What you have to do: Copy the listing below word for word. Start at the line that contains "Task: Click the Reports count 55", include everything through the last line of the listing, and leave out the pictures.

Records provided:

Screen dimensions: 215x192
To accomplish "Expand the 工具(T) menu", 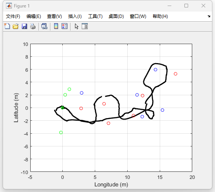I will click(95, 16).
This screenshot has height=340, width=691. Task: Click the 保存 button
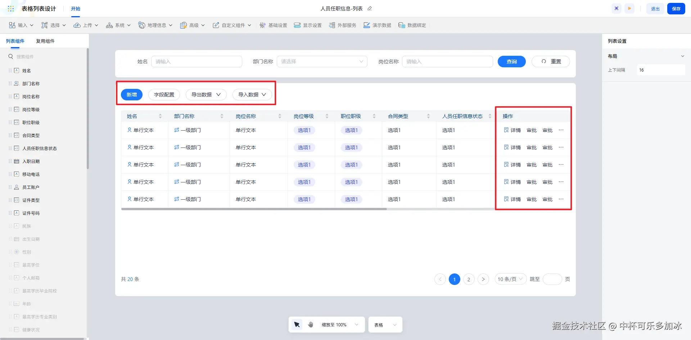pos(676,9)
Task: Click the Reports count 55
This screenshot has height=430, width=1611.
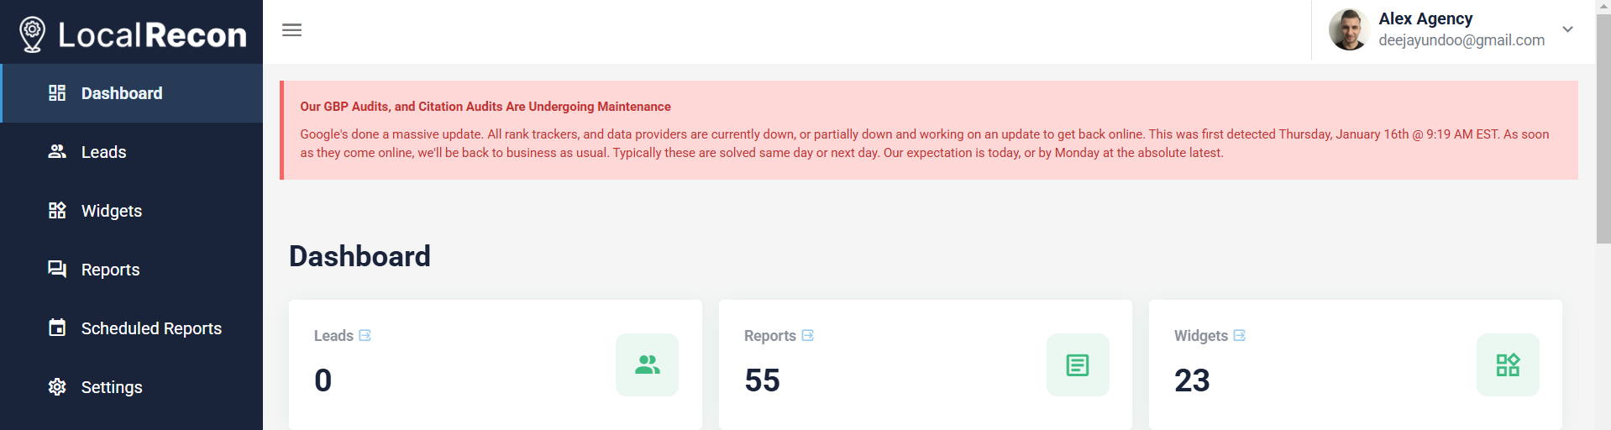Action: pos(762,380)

Right answer:
Task: Click the Reports count 55
This screenshot has height=430, width=1611.
Action: pos(762,380)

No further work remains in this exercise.